[Pixel coordinate grounding data]:
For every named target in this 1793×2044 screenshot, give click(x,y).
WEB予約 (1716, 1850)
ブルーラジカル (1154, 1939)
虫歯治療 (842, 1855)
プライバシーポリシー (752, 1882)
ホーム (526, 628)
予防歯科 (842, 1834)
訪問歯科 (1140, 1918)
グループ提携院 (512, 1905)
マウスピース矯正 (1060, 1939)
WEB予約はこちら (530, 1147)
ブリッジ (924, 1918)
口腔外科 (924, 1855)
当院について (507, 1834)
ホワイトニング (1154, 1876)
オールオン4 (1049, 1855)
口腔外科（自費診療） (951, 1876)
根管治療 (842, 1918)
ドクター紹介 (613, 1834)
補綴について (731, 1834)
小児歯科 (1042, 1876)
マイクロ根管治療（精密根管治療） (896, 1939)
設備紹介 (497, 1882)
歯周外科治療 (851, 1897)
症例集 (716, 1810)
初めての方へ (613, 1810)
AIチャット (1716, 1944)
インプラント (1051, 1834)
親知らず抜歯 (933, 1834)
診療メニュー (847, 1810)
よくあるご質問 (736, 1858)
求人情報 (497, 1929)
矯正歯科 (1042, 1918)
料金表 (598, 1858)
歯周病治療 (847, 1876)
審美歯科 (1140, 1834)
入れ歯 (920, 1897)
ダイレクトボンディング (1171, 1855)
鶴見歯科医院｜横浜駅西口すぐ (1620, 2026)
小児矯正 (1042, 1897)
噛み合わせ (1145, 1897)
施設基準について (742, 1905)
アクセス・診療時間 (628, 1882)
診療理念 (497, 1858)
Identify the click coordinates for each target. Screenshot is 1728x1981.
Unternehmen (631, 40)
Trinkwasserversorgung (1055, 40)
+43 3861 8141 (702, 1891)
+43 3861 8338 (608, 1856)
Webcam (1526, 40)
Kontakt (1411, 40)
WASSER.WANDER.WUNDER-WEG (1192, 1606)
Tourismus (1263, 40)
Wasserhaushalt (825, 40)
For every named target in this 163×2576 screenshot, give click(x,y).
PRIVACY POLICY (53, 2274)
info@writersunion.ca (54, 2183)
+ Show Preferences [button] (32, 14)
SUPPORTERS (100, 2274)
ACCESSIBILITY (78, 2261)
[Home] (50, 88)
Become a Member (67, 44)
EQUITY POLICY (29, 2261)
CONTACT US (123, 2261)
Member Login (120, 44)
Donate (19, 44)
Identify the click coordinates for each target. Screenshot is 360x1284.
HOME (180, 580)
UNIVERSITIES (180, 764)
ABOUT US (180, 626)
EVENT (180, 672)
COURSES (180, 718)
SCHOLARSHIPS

[EXERCISE PROMPT]:
Quote, word for word, every line from the top of the entries through the line that holds "歯周病治療 (847, 1876)".

[REPLY TO THE TASK]:
For every named target in this 1793×2044 screenshot, give click(x,y).
WEB予約 (1716, 1850)
ブルーラジカル (1154, 1939)
虫歯治療 (842, 1855)
プライバシーポリシー (752, 1882)
ホーム (526, 628)
予防歯科 (842, 1834)
訪問歯科 (1140, 1918)
グループ提携院 (512, 1905)
マウスピース矯正 (1060, 1939)
WEB予約はこちら (530, 1147)
ブリッジ (924, 1918)
口腔外科 (924, 1855)
当院について (507, 1834)
ホワイトニング (1154, 1876)
オールオン4 (1049, 1855)
口腔外科（自費診療） (951, 1876)
根管治療 (842, 1918)
ドクター紹介 (613, 1834)
補綴について (731, 1834)
小児歯科 (1042, 1876)
マイクロ根管治療（精密根管治療） (896, 1939)
設備紹介 (497, 1882)
歯周外科治療 (851, 1897)
症例集 (716, 1810)
初めての方へ (613, 1810)
AIチャット (1716, 1944)
インプラント (1051, 1834)
親知らず抜歯 (933, 1834)
診療メニュー (847, 1810)
よくあるご質問 (736, 1858)
求人情報 (497, 1929)
矯正歯科 (1042, 1918)
料金表 (598, 1858)
歯周病治療 (847, 1876)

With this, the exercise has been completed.